Interviewing Done Right

November 8th, 2007 12:27 AM

We here at NewsBusters spend a lot of time pointing out examples of liberal media bias and stupidity, and taking to task empty-suit reporters for a variety of offenses, including "gotcha" journalism wherein reporters set out their questions like a fur-trapper laying a line of traps. You've seen it - questions using quotes out of context, twisting words into a trap for the targeted political figure - usually a Republican of course.

Well, today I'd like to point you in the direction of someone who does it right. Peter Robinson, a fellow at the Hoover Institution, has been doing a series of in-depth interviews with various political figures, distinguished scholars, and leading journalists, and they are some of the most interesting and serious journalism you'll find anywhere.

There's no attempt to trip the interviewee into a gaffe, no gotcha journalism, no rhetorical tricks and traps. Just good questions designed to shed light on serious topics and issues.

Robinson's latest is a 32-minute interview of former Florida Gov. Jeb Bush, online here via Google Video. You can also find it on the Hoover Institution's Uncommon Knowledge website, which also has listings by date, topic and guest names, of the many other such in-depth interviews Robinson has done.
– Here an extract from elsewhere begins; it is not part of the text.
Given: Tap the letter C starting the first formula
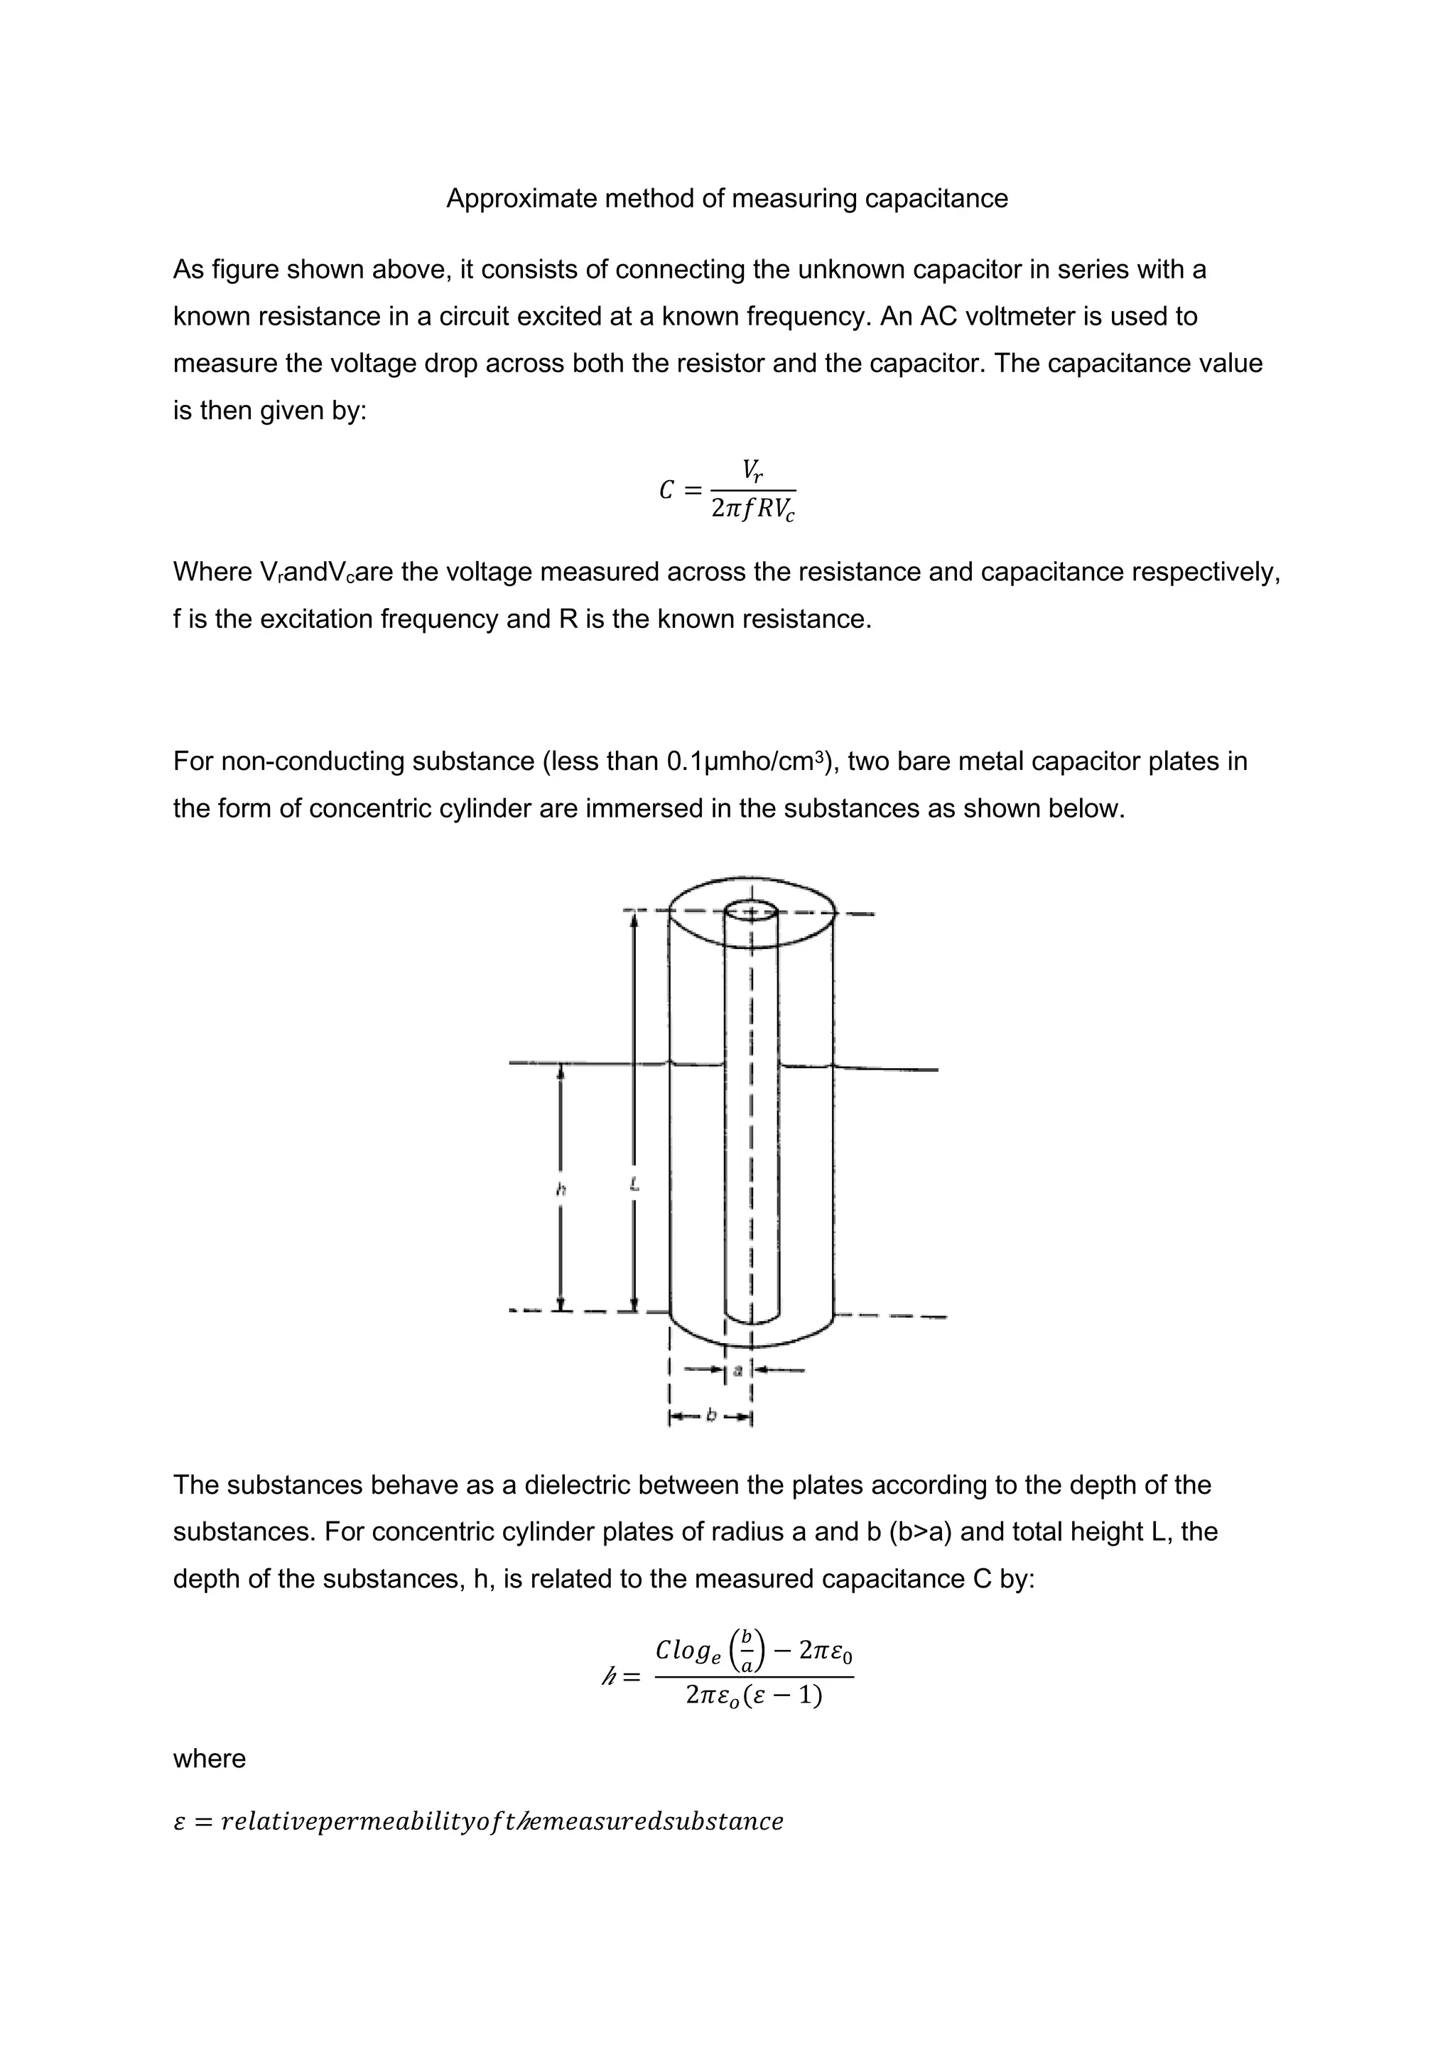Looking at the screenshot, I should click(666, 491).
In recent months he's turned in some terrific interviews with such people as Fred Thompson, Christopher Hitchens discussing the war in Iraq, author Andrew Ferguson discussing his book Land of Lincoln, and Mississippi Gov. Haley Barbour.

Uncommon Knowledge is now exclusive on the web, but it began life as a television series on PBS. The website has a free archive of all the videos and transcripts from the television series, which ran from 1997 to 2005, and all post-TV webcasts.) as well as the current Webcasts (2006 - present).

As the Uncommon Knowledge website explains, the webcasts are the raw unedited video of the interview - you don't get some liberal network reporter's edited version of what was said, you get the whole interview. In a world of soundbite politics and media coverage that often only skims the surface, it's a refreshing change.